(Un)Defining tastes — My Queer Asian Food Identities

Finding new restaurants, finding yourself

@vanfoodiegals acknowledges that they live in Richmond, which is located on the traditional, ancestral and unceded territories of the Coast Salish peoples.

Emily’s relationship with food has played a huge part in her personal journey to self discovery, independence, and freedom. She’s the researcher and curator half of @vanfoodiegals, a local Instagram account that features retro, dreamy shots of restaurants from the Greater Vancouver Area. She and her girlfriend Claire have been running the account for 5 years now, about the length of their relationship. Emily handles all the photography, while Claire shares her expertise and palate as a professional chef as they explore new restaurants together. Neither planned to be on social media at first, but they’d spent so much time looking up places to eat and curating photos that they wanted to create something to connect them to other local foodies and restaurants. 

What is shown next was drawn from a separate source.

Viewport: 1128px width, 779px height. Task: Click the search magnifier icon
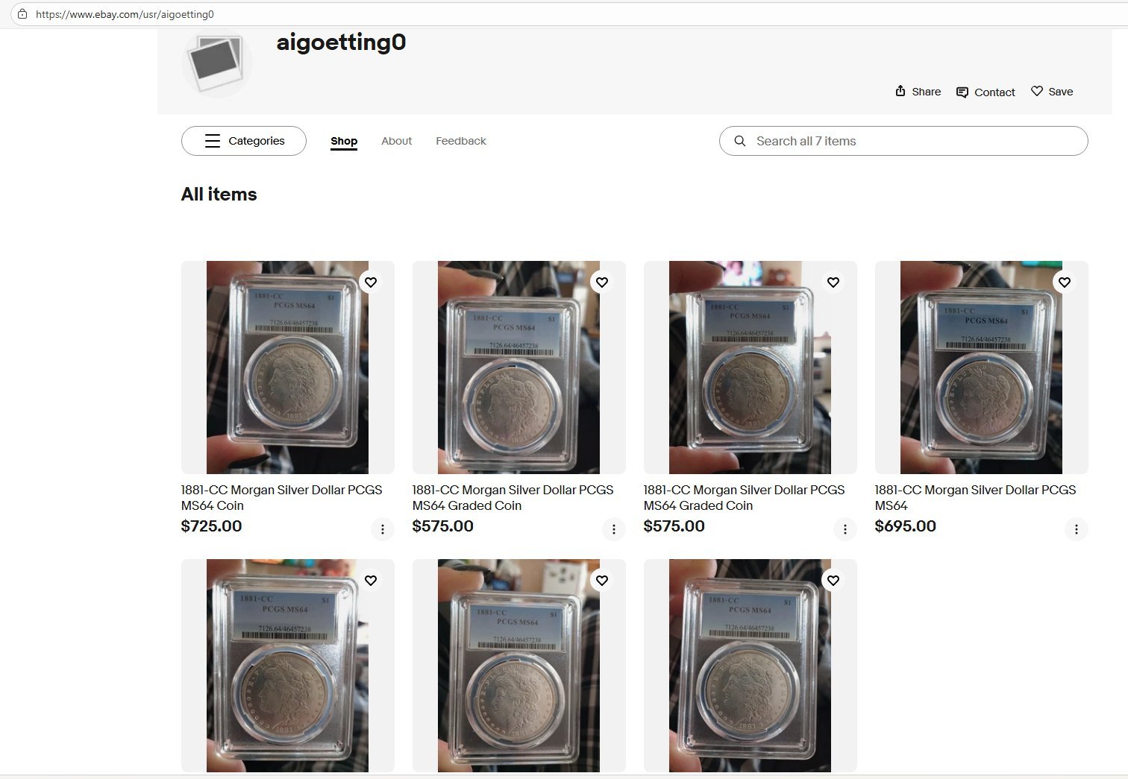tap(740, 141)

Since the pandemic, staying connected virtually has become more important than ever. This was especially pressing for Emily, whose family is from Wuhan, China, where the first case of COVID-19 was identified. Her mother works in a hospital, so the pandemic began for Emily long before many others here—she couldn’t go home to see her family, heard frequent stories of overburdened hospitals and debilitating COVID symptoms, and was urged by her overseas relatives to stay home as much as possible.

Stopping her regular visits to restaurants and changing to take-out impacted Emily in more ways than one. Although @vanfoodiegals was something she started after migrating to Canada, the cultural and social importance of food had been a part of her life since she was a child. While she was in boarding school, they mandated that meals be taken in the cafeteria at specified times. At home, her parents told her when to eat and what to eat, even if she wasn’t hungry. Food was also the centre of every festival and important event; it didn’t matter if Emily liked it or not, consuming it was a mandatory part of the celebration ritual. She grew up alienated from the local cuisine, since her family was from a smaller city near Shanghai far north of Wuhan, and she never had the time nor luxury to explore local restaurants.

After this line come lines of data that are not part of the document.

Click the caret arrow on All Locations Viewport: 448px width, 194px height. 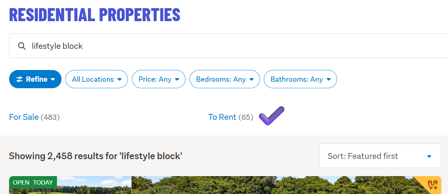(119, 79)
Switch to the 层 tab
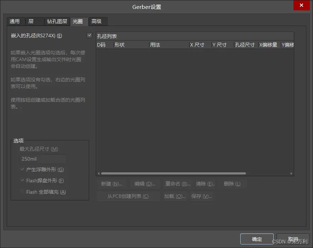This screenshot has width=313, height=248. [x=34, y=21]
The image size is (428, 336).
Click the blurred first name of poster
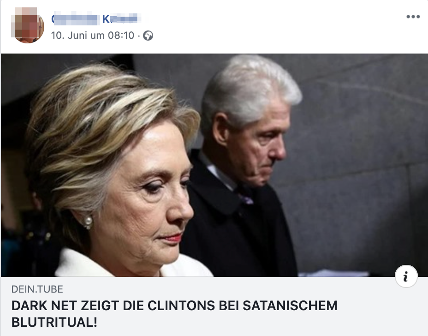coord(75,19)
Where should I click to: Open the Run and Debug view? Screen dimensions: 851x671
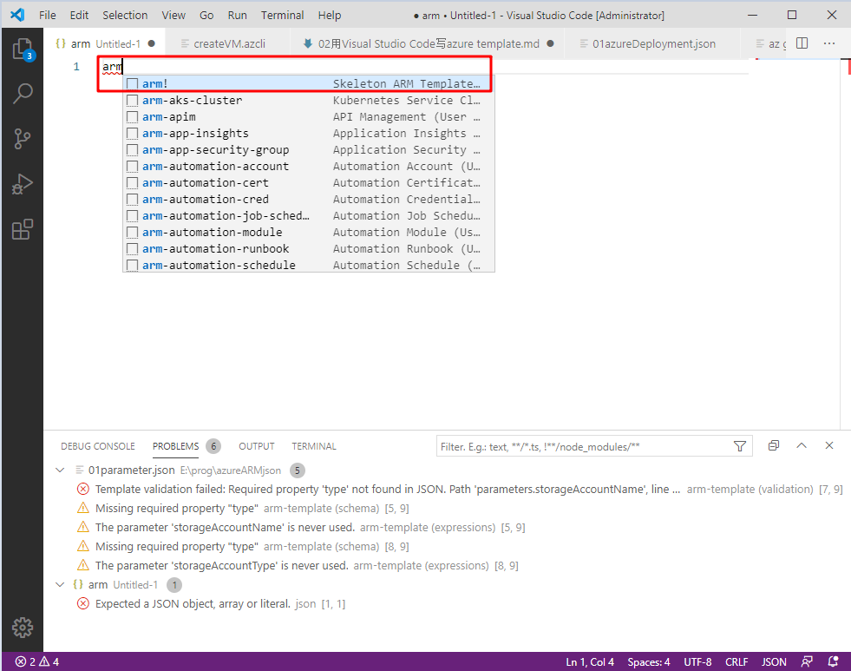pos(22,184)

But when Emily came to Canada in 2008 for university, everything changed. Suddenly, she was in full control of when and what she wanted to eat. Despite being from China, she rediscovered Chinese cuisine after moving to Vancouver: steaming Cantonese dimsum, mouth-numbing Sichuan hotpot, juicy northern dumplings. After her undergraduate degree, her parents’ plan was for Emily to do her Masters in another country and return to China for work, just like all their friends’ children. But being in London, UK, just opened Emily to even more culinary diversity and experiences. The variety of cuisines was exhilarating. Upon moving to Vancouver, she developed a faithful passion for a new comfort food: Italian pasta, served in all shapes with a range of rich, tangy sauces. It was her “ultimate crime” whenever she felt stressed from school or work, and often reminded her of her favorite childhood comic character Garfield the cat who had an obsession for lasagna. 

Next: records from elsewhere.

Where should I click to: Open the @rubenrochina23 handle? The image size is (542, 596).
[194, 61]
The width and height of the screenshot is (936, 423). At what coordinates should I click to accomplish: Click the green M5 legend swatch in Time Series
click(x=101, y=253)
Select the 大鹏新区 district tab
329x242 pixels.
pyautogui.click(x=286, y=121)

Choosing her own meals and defining her own personal tastes led to some deeply meaningful changes in Emily’s life. At home, so many things were prepared and put on the table for her: her meals, her education, her sexuality. When she learned that she could be happy and excited about her food, it spread to other parts of her life too. Food became her gateway for exploring her preferences and tastes, for learning how to do things on her own, for defining the life she wanted to live. As a gay Chinese daughter, many things are still difficult for her to discuss with her family, even today. But Emily is still continuing on her journey to independence and self-discovery, and doing so with one takeout order at a time.